All my life I have been loyal & forgiving of others but it started getting to the point where I realized I shouldn't have to forgive all the time. The people in my life weren't as loyal to me as I was to them. Now I have zero tolerance for disloyalty & disrespect. I still forgive but it doesn't mean I have to continue having a friendship or RS with the person. (I don't regret feeling this way.)

 

I do not regret stopping associating with those who have hurt me tremendously. I made a better life for myself by disassociating with them. I became a much happier person because of it. Some things cannot be forgiven or worked through and most certainly cannot be undone or taken back. Some wounds never heal now matter how you treat it. I have escaped the presence of the wrong people but not the pain they have caused me and may never but that isn't to imply I am unhappy. Life indeed goes on and I laugh, have fun & care for people all the same. I just cannot trust enough to get close to them. I do not choose to be this way, I just am.

 

I'm perfectly fine with being alone. That's not the issue. I just wish I had one positive male influence in my life. I also wish I had good friends & family here to support me through this difficult time. I've been hurt by everyone I ever got close to, so much so, that now I am heartbreakingly cautious of people, friends and lovers but yet I miss having a closeness with someone. The reason I loved my ex more than any other guy was because the bond I felt with him was the strongest I've ever known. I've never been so close to anyone before him and it's very hard to imagine being as close or closer to anyone else again.

 

The darkness in my life has swallowed me up again. I feel as though my tether has broken and I am drifting into space further & further away from the sun.

 

I'm just ready to really be at peace with myself. I'm tired of just getting by and not feeling truly fulfilled in life. In a few months I'm majorly changing my world and I couldn't be more happy or excited about it but also a little scared and sad because I wish things could've been different with the people I know here. I even wish that some of those people could be a part of my new world.

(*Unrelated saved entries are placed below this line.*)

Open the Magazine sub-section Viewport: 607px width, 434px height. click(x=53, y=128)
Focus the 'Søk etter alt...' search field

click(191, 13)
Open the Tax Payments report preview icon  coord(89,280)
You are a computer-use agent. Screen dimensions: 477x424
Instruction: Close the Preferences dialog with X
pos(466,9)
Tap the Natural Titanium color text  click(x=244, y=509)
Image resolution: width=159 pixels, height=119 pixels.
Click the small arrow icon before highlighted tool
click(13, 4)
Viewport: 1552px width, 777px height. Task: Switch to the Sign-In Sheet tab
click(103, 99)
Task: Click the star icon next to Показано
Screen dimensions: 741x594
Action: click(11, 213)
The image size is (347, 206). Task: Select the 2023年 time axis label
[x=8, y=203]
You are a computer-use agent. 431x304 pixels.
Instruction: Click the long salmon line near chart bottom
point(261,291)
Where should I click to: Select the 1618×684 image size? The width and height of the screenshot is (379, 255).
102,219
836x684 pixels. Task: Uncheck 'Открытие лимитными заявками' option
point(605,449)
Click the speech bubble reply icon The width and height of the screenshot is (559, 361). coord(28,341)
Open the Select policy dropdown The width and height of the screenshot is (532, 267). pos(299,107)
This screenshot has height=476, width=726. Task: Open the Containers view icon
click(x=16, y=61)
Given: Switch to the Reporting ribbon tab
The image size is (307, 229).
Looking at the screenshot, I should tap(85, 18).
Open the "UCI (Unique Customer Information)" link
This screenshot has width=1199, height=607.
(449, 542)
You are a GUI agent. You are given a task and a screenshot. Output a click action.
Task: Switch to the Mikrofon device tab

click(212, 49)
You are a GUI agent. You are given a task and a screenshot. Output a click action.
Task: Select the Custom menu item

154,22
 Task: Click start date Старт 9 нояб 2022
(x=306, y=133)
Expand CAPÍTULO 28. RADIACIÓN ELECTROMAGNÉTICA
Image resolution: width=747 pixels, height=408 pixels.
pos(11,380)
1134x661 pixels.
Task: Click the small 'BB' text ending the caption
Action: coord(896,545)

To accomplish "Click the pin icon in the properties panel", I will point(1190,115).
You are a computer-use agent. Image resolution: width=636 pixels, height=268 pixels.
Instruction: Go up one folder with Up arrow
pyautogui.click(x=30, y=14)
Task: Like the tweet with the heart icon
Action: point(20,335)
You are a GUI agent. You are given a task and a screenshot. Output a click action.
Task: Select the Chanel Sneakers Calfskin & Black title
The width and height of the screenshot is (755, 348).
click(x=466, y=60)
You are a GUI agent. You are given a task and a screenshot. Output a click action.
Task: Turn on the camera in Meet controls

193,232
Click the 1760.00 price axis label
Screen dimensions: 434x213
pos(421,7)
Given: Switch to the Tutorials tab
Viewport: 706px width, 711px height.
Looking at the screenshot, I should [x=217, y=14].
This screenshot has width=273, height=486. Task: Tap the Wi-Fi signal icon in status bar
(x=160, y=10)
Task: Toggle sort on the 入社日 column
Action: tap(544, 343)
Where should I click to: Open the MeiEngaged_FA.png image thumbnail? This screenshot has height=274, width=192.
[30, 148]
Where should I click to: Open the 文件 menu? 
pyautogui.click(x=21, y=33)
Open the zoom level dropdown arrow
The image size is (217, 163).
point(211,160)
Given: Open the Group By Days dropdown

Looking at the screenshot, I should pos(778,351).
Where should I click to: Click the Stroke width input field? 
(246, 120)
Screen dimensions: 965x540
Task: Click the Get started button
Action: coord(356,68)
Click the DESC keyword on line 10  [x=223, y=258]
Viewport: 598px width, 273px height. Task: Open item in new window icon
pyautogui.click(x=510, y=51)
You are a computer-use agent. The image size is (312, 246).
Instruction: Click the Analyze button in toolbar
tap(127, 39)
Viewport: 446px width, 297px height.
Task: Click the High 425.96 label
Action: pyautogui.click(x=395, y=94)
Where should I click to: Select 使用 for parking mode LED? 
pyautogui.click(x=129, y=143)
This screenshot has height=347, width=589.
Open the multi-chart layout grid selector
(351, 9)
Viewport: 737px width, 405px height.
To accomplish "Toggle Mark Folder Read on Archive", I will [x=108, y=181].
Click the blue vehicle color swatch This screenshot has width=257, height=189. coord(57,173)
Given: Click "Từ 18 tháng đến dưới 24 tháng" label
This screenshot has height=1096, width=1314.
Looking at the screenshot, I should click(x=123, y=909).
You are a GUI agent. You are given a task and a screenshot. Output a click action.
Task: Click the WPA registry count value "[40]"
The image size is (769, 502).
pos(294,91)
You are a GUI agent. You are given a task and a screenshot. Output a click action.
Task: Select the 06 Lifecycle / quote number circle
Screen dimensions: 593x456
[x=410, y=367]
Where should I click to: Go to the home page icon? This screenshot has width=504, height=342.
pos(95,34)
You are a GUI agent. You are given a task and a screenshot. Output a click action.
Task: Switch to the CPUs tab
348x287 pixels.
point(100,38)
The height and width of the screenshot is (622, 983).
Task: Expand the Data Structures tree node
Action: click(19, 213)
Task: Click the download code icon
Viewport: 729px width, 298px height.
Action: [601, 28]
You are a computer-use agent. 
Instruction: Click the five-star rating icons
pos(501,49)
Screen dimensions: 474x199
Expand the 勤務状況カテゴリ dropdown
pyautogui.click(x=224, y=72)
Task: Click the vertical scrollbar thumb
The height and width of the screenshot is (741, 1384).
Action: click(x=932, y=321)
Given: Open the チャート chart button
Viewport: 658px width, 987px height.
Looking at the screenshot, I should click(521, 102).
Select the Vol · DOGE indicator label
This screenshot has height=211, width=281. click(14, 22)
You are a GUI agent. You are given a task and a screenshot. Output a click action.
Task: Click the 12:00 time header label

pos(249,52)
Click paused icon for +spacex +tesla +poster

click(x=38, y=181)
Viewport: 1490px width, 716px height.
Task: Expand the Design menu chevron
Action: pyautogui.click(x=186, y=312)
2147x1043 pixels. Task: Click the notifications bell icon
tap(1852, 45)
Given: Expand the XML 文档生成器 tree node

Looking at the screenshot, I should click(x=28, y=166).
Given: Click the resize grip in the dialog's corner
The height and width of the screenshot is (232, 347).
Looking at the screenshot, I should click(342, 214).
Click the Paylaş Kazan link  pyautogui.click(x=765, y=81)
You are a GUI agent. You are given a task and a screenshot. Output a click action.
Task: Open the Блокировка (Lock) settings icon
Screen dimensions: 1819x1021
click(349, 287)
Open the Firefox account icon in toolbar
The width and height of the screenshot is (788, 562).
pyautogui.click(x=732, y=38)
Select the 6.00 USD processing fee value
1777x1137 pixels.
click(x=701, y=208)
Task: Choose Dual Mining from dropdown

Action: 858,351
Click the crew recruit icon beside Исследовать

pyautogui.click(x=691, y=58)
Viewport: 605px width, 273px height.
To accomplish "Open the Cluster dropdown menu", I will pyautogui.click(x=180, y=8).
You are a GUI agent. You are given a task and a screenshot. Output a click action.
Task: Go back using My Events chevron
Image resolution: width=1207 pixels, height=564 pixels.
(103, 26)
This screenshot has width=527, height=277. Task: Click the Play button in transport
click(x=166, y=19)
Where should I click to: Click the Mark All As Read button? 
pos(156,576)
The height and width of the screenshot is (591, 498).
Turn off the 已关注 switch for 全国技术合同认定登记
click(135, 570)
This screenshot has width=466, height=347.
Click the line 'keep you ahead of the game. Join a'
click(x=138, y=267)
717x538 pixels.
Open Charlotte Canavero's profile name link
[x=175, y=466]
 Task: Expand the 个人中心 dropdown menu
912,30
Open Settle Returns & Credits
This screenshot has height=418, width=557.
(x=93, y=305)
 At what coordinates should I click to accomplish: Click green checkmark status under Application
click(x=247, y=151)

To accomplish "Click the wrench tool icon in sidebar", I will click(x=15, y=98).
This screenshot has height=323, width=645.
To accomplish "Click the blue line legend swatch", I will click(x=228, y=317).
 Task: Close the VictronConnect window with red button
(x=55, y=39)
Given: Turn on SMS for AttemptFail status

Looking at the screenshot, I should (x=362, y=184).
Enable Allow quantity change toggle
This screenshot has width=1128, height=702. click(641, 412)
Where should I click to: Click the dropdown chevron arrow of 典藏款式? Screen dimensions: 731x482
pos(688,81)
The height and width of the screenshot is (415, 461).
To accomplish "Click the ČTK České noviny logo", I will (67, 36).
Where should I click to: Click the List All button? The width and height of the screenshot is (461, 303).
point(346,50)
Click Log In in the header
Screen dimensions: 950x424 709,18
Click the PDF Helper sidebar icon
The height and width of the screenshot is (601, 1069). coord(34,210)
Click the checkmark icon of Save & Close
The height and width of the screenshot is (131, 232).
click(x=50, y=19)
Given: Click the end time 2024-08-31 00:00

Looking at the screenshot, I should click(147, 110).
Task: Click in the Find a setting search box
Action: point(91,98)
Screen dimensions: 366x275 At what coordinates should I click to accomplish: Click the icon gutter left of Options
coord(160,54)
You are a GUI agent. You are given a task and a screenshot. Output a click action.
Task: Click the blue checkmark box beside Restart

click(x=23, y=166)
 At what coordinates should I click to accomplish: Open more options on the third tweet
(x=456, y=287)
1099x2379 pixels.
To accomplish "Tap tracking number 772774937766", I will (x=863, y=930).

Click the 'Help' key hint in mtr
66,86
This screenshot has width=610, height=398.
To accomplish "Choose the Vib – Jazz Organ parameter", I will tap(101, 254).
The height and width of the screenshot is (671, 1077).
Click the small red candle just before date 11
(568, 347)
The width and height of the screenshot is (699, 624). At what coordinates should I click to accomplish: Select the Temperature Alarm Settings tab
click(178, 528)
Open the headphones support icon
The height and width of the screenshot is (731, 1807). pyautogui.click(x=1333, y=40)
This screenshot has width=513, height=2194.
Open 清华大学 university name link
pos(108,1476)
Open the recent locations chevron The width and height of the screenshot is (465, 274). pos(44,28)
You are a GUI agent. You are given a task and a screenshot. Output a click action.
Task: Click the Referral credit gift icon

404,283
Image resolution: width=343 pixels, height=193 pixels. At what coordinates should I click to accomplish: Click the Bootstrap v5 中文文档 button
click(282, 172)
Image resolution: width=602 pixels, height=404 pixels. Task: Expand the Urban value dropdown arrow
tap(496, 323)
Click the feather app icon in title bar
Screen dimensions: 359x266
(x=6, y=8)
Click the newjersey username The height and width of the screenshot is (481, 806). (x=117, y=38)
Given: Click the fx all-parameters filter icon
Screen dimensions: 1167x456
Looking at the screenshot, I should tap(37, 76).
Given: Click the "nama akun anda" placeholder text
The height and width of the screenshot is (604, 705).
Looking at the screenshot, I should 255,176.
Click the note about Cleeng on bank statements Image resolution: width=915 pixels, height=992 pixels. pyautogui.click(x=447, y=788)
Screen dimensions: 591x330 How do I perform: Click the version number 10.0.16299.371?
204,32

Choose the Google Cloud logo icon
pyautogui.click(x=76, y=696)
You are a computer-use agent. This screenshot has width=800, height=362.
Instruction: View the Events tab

I don't know where you got the idea that I was telling you that you are behaving like a victim? I was and am sorry for what you have been trough. It does not happen often but sometimes I notice it is in my disadvantage that I have to speak another language here than my own.

 

I also have experienced some things in my past and work on those already for a long long time. But even now in my mid-thirties I still discover old patterns within me that still lay the ground for further hurt. You can be assured I am not a naive person. But often people - and that is the biggest joke (or secret) - repeat their histories because they never had healthy examples. I know I do.

 

I really wish you the best as drifting through darkness does not sound like a good place to dwell. Therefore I hope that your new world will bring you what you hope for. It is also what I (still) search for.